▶ **Description of the task**
Which lines in the data below contain the string "screenshot", with uppercase and lowercase counted as different? Identify each such line and copy it in full.

Rows from a screen grounding dataset:
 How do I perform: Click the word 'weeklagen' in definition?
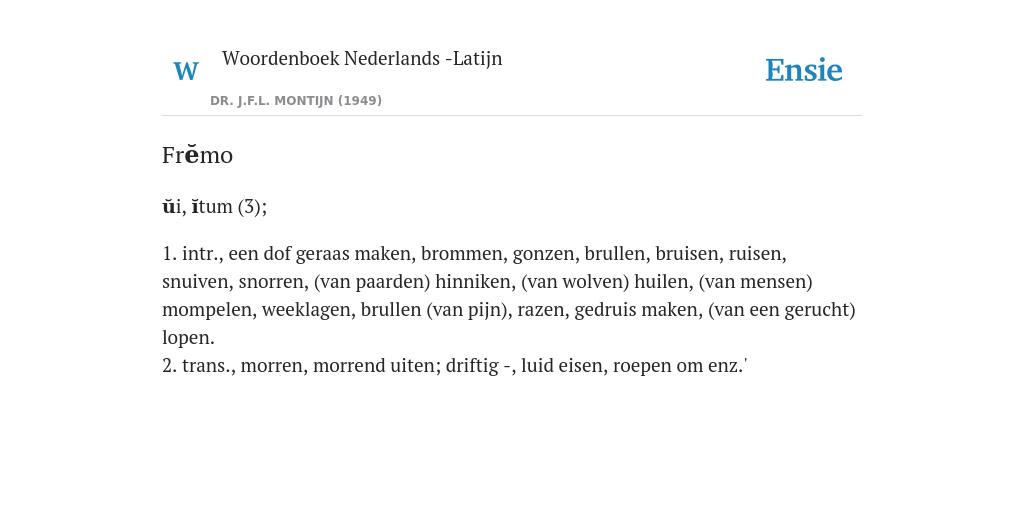tap(308, 310)
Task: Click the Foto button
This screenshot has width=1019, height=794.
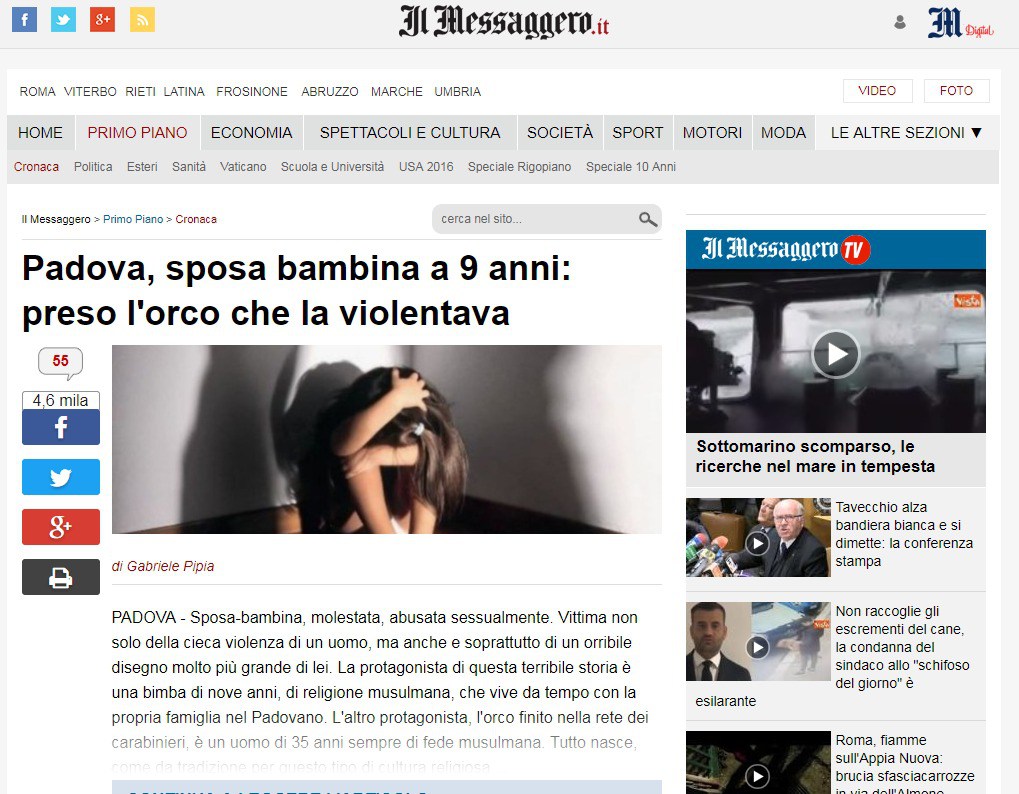Action: tap(956, 91)
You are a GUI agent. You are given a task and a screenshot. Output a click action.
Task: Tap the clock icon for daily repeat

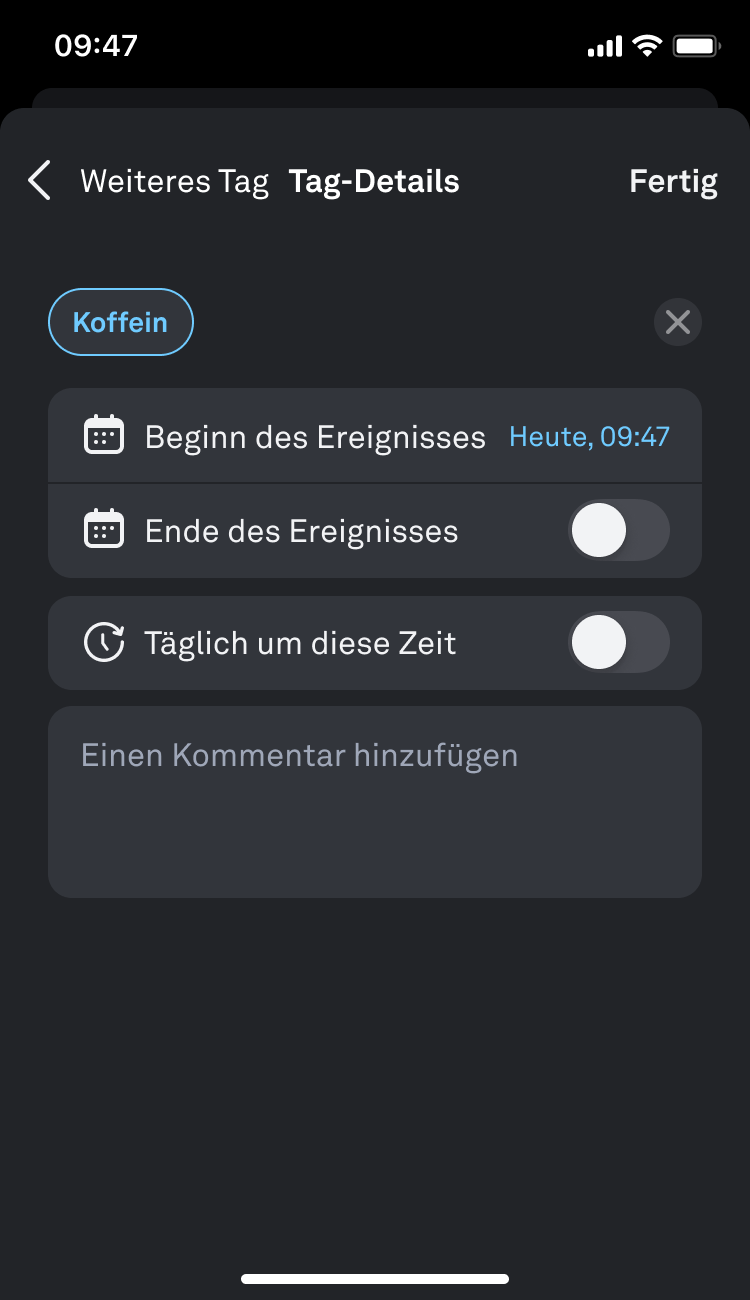(x=104, y=642)
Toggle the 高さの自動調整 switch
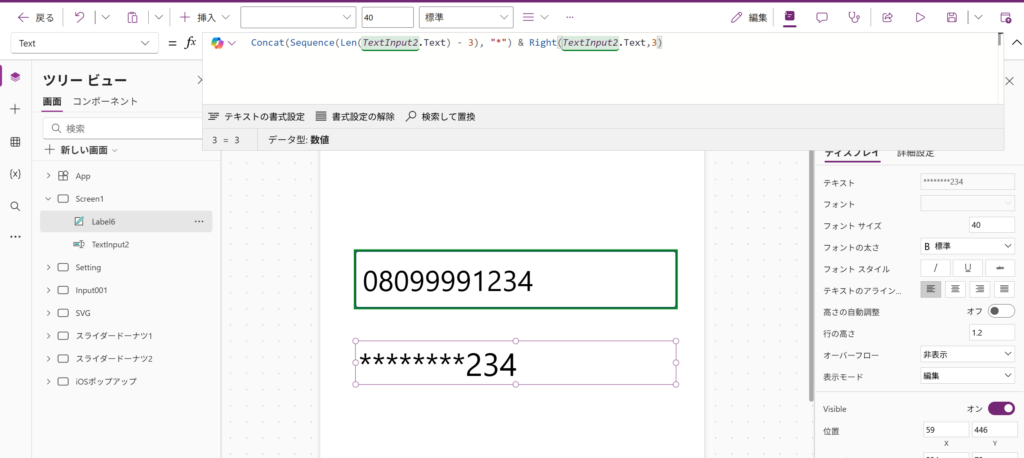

▶ **The result**
This screenshot has width=1019, height=794.
You are a GUI agent. You are given a task and a screenshot. Output a click action.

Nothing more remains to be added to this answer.